I was sitting on my back porch thinking about Henry when Leroy came with his dog and his son.
“I was thinking about Henry,” I said.
“Henry? I haven’t thought of him in years. We should be close enough now.”
We decided then that we should finish things. Leroy’s son wept when he told him it would just be Leroy and I.
“You should take plenty to keep you warm. If you remember, it gets very cold,” Leroy’s wife said.
Leroy laughed. “Henry knows cold. He’s been waiting in it, at least we hope, because it’s about the prolonged ending; it’s about knowing what’s coming but not when it’s coming.”
“Don’t make jokes about the cold, Leroy, or Henry. Your son would dislike making the same trip, if he knew what it was all about. Years from now. Imagine it.”
“Well,” Leroy said. “If that happened, I’d like him to consider it. I wouldn’t want him to forget.”

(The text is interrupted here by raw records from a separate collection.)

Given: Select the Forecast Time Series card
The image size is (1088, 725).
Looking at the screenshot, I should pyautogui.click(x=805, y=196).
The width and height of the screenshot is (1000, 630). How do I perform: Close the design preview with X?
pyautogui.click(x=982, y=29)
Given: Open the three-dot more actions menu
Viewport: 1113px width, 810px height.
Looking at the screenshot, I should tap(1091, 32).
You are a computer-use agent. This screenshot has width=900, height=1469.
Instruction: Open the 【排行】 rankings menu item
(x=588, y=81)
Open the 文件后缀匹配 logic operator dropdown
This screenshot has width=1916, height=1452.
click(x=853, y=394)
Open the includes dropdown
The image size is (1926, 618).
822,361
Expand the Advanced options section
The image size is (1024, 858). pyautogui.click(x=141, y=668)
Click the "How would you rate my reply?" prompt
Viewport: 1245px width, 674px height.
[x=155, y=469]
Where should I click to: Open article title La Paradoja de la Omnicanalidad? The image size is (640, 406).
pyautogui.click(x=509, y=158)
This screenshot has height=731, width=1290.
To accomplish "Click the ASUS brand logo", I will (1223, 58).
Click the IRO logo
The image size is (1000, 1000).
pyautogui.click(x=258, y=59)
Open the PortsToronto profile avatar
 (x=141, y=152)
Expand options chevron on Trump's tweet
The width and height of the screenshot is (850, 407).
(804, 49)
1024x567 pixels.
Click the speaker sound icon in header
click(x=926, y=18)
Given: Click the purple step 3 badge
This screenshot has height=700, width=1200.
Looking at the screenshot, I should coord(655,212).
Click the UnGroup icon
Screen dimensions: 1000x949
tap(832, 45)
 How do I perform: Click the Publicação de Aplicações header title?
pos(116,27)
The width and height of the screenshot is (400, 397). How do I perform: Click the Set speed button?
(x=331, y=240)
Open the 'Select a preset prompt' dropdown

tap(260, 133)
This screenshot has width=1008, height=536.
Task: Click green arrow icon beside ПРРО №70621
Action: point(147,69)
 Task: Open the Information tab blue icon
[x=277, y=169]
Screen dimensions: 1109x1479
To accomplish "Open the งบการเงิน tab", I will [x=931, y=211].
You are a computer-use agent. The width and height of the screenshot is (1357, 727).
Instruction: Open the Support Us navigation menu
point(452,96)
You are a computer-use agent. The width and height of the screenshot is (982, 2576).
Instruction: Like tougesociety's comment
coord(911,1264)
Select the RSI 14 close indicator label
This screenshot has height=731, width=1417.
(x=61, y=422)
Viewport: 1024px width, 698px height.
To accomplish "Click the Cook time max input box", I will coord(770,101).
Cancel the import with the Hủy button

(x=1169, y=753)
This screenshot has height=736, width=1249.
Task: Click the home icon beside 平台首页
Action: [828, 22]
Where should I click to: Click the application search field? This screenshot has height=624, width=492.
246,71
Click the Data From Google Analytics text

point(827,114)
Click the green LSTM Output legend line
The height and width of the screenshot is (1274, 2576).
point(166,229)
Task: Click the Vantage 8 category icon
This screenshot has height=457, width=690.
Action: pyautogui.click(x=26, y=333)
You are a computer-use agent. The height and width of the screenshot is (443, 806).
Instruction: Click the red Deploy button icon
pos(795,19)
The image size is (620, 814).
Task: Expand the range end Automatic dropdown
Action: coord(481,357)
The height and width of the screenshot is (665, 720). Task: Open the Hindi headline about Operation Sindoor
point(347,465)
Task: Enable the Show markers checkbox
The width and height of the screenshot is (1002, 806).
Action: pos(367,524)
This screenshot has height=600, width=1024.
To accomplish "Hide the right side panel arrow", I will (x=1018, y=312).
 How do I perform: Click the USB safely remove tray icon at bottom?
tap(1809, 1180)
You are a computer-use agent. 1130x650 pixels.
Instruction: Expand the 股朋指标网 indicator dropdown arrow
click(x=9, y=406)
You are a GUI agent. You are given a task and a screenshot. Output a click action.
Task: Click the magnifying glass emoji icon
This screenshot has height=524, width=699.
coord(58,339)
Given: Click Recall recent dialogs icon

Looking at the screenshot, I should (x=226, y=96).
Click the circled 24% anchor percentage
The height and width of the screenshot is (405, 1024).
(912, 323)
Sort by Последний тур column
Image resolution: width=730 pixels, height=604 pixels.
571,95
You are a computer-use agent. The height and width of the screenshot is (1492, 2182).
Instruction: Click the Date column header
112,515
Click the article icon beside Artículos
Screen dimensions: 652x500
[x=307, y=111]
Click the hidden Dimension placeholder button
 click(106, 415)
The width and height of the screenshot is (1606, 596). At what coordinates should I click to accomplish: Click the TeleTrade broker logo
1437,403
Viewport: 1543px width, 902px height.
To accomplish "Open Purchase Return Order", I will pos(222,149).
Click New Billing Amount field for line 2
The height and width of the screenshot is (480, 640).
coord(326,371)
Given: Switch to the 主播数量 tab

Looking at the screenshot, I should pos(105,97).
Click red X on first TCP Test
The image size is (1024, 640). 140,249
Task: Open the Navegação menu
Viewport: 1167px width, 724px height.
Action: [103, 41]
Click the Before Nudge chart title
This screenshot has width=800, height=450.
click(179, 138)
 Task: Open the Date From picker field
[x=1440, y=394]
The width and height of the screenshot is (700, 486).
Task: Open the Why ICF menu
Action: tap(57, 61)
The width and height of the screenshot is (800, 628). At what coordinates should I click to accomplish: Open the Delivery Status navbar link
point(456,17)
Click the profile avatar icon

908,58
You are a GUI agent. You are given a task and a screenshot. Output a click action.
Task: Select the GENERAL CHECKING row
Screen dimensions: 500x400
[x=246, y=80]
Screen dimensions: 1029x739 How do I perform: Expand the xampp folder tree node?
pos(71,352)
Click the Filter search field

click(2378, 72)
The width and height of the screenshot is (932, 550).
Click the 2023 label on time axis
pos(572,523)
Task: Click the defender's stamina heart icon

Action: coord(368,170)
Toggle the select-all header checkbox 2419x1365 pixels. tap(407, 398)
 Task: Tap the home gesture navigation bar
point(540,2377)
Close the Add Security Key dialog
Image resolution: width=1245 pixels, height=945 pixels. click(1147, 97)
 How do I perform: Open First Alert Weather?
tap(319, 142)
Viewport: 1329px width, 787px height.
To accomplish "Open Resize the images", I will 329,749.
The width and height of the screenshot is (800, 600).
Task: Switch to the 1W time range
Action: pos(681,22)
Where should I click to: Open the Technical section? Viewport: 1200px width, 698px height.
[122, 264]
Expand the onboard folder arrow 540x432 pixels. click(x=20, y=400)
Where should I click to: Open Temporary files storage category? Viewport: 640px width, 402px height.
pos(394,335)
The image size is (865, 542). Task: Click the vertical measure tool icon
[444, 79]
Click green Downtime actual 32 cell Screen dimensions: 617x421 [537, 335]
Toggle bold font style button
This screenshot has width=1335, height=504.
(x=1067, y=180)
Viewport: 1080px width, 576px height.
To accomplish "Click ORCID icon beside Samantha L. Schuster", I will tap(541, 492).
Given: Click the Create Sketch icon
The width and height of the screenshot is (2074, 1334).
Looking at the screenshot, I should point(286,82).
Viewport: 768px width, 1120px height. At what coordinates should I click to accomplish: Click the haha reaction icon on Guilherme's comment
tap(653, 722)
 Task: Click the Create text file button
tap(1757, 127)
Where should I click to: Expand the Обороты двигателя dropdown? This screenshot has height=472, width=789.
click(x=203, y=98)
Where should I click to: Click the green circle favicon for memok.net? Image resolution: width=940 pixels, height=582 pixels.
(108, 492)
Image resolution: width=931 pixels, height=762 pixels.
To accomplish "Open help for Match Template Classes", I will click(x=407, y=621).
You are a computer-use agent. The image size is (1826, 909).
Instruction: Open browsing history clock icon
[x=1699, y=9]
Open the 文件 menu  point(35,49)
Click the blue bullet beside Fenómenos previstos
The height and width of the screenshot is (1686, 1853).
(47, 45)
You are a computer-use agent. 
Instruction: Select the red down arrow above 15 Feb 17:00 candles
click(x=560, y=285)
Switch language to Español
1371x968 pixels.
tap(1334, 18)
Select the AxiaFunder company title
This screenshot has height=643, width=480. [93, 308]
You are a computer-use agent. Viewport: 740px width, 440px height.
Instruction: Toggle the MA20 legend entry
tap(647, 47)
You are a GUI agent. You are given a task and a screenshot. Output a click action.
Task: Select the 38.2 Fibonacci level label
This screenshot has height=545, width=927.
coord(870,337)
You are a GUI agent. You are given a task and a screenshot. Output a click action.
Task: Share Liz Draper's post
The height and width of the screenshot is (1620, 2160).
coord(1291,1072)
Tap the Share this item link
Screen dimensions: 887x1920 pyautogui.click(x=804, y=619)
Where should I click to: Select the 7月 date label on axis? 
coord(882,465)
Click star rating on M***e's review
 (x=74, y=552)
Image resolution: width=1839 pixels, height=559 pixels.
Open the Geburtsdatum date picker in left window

We drove up the mountain in silence. For some time I regretted bring any of it up, Henry and endings, what we now had to do. “I know what you’re thinking,” Leroy said.
“Yes,” I said.
“You’re thinking man I shouldn’t have even brought Henry up. When you did, it all hit me again, the time it’s been. How we’ve neglected but how we also used that neglect in a selfish way. How he’s probably persisted. I remember when he told me he never did like you.”
I laughed. “He could never quite get past his losses. He felt that superhuman distance might change things. You remember. He felt that the sky would mitigate. It’s like going to another country and trying everything again.”
Two hours into the country, I checked the GPS and we stepped down a hill through thin, close-growing pines and came to the river bed and the smooth slabs of stone where it had all began and where it would all end. At our backs was the tree slope. The sky broadened out to the west so that we soon saw across this great space the Milky Way emerge and chain horizon edge to horizon edge like a memory of swan wings and church echo.
“This is it,” Leroy said. “We should set it up here.”
We unzipped the bigger pack and erected the knuckled tripod and positioned the transmitting equipment where Henry was posited as more than just light year but color, buffer, frequency, and segmentation, then we waited.
Midnight came cold but windless. From our position, we saw a mother and her fawns graze by. Something massive that breathed rapidly retreated into the bush on the other side of the river when Leroy employed his lighter and passed me a cigarette.
Come 2 AM or so, the screen shimmered and something slender, like a thin arm, progressed across it.
“Say, We forgot,” Leroy said. I did, typing.
“Say now, We’re here to finish things,” Leroy said.
The screen went black. Thirty minutes later the thin arm returned that signified locomotion in the sky, Henry passing behind and then emerging from what might have been a planet or a star cluster or something beautiful and binary.
“Say, Black Queen to d4. Then say, classic mate.”
I worked in the information, with some amount of thrill and sadness, and transmitted. The screen went black again.
“That should end it and in a few months or years, depending, he’ll understand,” Leroy said, laying back. “I’ve had that move ready for the last few days. I wonder what his eyes will tell him when he finally receives.”
“I know,” I said. “I know he’d seen it. I know he’d been waiting with his fingers crossed. But I also wonder if he’s beaten that rash, if he’s even out there at all.”
Leroy visited years later with another dog, his son grown now and on his own journey, and we sat on the lawn with beers, and Leroy confided, “I still think of him, you know. That was a killer, classic mate. But since that night, all I feel is empty.”